┌─ Article

Monday, November 23, 2009

Blog #19

Some people dance, some people sing, some people read or write or garden or play sports. But, the most relaxing thing to me is to sit down with a piece of paper and a pencil and draw. It doesn’t cost a lot of money and anyone can do it (although not everyone does it well) and in an instant you transform into the world in which you are drawing. One of my favorites of the many pieces I have made is a picture of a rose with a few petals wilted of the stem which at the point of its creation, was very significant to me, symbolizing the amount of heart break that has transpired amongst I and her. As written in my previous essays, once something is done in me, its virtually impossible to undo it, hence the wilted rose petals. This picture till today, sits on the dresser in my bedroom collecting dust as if it was created to be a dust buster. With every waking day, I look at the picture and imagine, what if??. I call her my friend because at this moment as I am writing this she is my friend, although that status changes as frequently as the weather. A few months ago, when I drew that picture for her, she was more than my friend. Although she was not my girlfriend I spoke to her everyday. She was the first person I spoke to in the morning and the last one at night and as much as I wanted to love her I knew I never could.

This story actually begins about 3 years ago when I started working at Lowe’s home improvement store. I worked there part time at night while I went to school and minded my own business. I did what needed to be done and I left. That all changed one night. It was late and the store was closed, I was cleaning my department when I heard someone talking and turned around to see one of my coworkers, Diane a fifty-something woman who worked front end, hugging a tall blonde with curves you would not believe.

└─
┌─ Dataset records

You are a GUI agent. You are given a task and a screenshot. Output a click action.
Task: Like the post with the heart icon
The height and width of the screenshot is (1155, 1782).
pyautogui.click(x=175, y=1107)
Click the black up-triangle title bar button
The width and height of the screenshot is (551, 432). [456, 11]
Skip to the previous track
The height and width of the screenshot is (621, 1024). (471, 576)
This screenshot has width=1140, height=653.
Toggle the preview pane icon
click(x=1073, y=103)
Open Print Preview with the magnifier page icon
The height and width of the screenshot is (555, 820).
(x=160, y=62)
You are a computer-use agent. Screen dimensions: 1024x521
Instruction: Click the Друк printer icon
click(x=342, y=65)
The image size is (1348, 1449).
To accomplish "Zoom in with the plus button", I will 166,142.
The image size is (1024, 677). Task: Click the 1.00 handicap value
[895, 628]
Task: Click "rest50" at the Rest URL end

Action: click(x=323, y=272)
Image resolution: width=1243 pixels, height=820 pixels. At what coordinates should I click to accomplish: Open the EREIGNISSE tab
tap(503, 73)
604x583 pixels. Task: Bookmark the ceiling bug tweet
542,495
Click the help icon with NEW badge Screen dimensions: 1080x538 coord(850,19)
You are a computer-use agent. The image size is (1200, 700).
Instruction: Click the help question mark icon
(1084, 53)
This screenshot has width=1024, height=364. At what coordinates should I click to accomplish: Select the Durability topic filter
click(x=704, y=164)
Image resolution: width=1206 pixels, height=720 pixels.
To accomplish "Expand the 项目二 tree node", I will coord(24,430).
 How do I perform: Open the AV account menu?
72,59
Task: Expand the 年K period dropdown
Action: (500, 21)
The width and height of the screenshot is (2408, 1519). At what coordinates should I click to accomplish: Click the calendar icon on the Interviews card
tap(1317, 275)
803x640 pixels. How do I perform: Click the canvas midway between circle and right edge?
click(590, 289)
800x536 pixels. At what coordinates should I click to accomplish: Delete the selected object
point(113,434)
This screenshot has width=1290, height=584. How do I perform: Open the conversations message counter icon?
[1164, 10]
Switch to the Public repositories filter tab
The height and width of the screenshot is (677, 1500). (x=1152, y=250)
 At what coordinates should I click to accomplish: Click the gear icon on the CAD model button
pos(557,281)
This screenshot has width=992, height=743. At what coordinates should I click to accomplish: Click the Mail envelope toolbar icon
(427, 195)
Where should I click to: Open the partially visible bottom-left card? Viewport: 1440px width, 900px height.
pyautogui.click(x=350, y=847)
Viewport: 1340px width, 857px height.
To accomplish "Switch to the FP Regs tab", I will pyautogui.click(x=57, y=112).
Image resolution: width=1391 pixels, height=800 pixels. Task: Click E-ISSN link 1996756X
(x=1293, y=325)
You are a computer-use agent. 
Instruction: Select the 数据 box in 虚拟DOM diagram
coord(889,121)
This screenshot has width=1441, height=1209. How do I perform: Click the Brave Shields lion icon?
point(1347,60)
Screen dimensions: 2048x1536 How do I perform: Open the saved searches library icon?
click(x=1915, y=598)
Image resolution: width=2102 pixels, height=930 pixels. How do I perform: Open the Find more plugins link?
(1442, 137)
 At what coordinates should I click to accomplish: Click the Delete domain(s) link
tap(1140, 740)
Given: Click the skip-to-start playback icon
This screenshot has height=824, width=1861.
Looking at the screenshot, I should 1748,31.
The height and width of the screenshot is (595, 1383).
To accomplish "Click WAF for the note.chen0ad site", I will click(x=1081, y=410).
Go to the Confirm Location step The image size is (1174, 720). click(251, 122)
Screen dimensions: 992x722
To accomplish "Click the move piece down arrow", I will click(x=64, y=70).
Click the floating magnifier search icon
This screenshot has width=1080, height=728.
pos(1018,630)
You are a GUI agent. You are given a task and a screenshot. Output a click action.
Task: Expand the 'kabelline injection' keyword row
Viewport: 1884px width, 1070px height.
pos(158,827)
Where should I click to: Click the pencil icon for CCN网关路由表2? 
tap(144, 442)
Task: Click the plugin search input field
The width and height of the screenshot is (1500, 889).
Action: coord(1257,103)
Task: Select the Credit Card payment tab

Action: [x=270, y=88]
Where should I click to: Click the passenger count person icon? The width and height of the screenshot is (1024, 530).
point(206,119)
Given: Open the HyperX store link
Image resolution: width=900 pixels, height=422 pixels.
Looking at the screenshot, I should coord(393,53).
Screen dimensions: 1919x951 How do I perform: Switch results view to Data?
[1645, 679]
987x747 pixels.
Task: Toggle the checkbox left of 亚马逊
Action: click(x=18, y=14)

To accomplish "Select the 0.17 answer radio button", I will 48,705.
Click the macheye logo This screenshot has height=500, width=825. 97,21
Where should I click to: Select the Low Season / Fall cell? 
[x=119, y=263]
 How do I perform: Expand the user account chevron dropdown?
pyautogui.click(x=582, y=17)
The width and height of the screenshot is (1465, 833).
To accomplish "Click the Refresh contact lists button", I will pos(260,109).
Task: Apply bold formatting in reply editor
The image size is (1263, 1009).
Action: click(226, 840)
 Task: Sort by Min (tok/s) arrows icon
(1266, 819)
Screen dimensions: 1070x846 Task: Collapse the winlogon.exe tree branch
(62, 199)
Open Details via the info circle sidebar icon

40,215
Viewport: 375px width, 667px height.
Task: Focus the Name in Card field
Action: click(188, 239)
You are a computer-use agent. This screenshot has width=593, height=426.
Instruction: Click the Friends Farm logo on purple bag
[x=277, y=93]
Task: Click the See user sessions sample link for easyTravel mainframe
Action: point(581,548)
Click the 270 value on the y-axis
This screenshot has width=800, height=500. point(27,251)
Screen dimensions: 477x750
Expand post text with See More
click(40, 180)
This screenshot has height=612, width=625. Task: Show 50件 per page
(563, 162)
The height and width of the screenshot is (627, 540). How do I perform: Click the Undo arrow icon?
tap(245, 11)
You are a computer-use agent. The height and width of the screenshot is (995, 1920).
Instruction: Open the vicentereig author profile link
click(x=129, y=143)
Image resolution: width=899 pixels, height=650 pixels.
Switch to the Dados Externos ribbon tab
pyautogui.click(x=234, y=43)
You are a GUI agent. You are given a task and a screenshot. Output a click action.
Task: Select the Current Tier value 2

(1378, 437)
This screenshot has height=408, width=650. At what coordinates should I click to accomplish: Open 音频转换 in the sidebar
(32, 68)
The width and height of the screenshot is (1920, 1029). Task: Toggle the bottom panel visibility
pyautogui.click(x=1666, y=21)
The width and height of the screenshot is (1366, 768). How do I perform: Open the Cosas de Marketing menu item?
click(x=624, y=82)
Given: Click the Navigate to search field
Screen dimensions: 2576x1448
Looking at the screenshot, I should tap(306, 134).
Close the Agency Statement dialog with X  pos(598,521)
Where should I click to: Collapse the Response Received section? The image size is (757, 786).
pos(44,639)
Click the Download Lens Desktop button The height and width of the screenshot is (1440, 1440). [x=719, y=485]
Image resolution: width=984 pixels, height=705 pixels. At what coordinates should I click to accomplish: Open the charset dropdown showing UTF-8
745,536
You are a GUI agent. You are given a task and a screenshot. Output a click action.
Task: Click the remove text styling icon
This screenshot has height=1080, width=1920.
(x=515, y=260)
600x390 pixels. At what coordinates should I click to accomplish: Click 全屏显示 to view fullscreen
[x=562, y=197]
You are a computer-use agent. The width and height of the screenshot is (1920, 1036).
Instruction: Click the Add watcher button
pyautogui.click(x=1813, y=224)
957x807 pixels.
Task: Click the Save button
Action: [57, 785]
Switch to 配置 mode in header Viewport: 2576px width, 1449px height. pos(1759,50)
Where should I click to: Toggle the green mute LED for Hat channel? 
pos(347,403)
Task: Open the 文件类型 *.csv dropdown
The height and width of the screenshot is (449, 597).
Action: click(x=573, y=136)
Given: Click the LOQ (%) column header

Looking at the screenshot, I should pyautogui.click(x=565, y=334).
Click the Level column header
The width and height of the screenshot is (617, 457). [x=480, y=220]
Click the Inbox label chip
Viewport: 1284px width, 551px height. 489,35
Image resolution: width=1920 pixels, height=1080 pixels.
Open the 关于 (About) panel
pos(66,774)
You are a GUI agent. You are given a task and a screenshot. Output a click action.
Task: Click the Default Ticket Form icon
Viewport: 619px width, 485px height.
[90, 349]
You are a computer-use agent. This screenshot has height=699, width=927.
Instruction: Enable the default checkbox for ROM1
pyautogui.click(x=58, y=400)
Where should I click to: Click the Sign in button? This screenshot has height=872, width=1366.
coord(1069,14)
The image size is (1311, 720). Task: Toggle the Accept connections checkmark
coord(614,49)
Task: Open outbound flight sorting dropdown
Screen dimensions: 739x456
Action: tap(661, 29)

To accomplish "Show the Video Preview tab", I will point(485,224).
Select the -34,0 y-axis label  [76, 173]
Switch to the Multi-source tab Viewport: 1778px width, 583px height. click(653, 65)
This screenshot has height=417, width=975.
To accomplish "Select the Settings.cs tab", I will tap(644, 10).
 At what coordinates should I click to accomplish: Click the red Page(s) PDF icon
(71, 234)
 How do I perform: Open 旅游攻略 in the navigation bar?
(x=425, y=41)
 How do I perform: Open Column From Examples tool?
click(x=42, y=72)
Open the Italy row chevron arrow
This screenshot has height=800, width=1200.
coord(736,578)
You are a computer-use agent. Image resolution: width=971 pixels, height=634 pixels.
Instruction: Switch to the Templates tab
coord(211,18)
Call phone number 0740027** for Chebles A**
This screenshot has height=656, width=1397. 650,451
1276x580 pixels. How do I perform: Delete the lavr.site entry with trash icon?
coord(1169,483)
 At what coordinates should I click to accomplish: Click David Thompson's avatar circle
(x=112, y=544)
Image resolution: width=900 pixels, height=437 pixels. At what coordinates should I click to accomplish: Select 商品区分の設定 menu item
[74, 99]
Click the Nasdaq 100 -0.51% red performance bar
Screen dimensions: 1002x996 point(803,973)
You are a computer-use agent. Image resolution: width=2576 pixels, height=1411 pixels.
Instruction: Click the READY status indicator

└─

→ **Task instructions**
• 1. Lay out the listing from the line with "Click the Level column header" to the line with "pos(66,774)" as a two-column CSV with the columns input and output. Give one row per input, with each field quoted and line breaks replaced by spaces.
• 2. Proceed with the blog post about drawing and the coworker at Lowe's, picking up after its last sentence.

→ **Answers given**
• 1.
input,output
"Click the Level column header","The width and height of the screenshot is (617, 457). [x=480, y=220]"
"Click the Inbox label chip","Viewport: 1284px width, 551px height. 489,35"
"Image resolution: width=1920 pixels, height=1080 pixels. Open the 关于 (About) panel","pos(66,774)"

• 2.
I must have been staring for a few seconds because next thing I knew she was looking right at me with a big smile on her face. I wish I could have seen my face in that instant because I’m pretty sure I was wearing the quintessential dopey grin you hear about in all puppy love stories. Instantaneously, I imagined in my head the typical “she loves me, she loves me not” with a rose being the obvious choice of flower to be wilted. She walked out the door with Diane, who I learned was her mother, and took my heart with her. From that day on I was hooked. I went home that night with the intention of finishing a paper but I ended up staring at my ceiling for 2 hours. Though physically present in my room, I was on an imaginary cloud 9. We were walking through a park her hand was in mine, we were driving in my car and I couldn’t keep my eyes on the road, we were at the beach and my arm was around her waist, keep in mind, I didn’t know she had a boyfriend.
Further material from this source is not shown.